Totally agree with that last statement.
That said, I tried to write the post to be geared towards the beginner audience. And I remember when I first started iOS development, UITableView seemed weird.
It comes with two delegate objects with separate responsibilities (delegate and dataSource) and is pretty ubiquitous, so you may interact with it right away when first starting iOS development, before interacting with the many other classes that use delegates (and the, what, 3 others that use dataSources).
To a beginner, that tends to make UITableView stand out as an unusual thing.
I'm hoping pulling UITableView apart, and explaining the machinery can help make those design decisions more clear.
I have not read your post in-depth, I will, but I think it's probably wise to stick to learning UITableView well -- and understanding why I would want to implement something custom -- before avoiding the classes Apple provides.
That being said, I understood delegates, categories, and other Objective-C features much better after coding several applications first, reading a ton of open source code, and then reading relevant parts of Programming in Objective-C (Kochan). I first purchased his book before attempting to code for iOS, and found the pace too slow or concepts too unfamiliar, but after some practice and finding what I did not understand, it is much easier to look to documentation and textbooks for appropriate reference.

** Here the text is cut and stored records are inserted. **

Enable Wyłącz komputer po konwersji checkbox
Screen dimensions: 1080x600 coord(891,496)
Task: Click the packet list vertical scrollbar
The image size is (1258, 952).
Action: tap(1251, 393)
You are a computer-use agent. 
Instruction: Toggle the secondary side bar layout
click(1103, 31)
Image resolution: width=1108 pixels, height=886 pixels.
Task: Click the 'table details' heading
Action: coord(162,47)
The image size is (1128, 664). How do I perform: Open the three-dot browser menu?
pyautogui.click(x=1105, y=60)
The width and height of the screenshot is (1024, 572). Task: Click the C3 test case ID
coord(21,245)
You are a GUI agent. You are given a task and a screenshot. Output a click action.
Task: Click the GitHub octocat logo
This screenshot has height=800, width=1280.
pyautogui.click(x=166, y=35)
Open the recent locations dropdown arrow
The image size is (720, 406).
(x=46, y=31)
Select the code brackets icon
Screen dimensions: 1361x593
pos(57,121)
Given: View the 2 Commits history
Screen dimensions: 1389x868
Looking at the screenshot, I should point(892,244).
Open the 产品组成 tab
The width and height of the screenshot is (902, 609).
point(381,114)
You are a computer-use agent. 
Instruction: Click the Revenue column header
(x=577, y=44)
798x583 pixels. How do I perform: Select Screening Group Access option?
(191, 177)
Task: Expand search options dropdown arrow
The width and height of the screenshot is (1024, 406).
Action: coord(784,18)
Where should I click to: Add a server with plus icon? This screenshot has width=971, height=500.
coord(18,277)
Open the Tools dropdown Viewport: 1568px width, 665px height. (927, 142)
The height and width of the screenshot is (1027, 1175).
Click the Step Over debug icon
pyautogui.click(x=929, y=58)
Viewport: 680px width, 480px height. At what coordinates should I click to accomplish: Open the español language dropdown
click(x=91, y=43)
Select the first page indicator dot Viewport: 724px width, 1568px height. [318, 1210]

Nothing unusual about delegates, the entire iOS codebase is littered with them.
But kudos on doing what we all eventually think about doing, the longer we work with UITableView
I suspected most of the concepts could be pretty easily applied to other languages, so I'm especially glad to hear this feedback.
UITableView is one of those components that we all spend so much time with that everyone has little tweaks they want to make. Implementations like these at least give us options to extend/tweak low level behavior should we need to. I also love it when they write thorough blog posts like these explaining explicitly their rationale and structure of the component.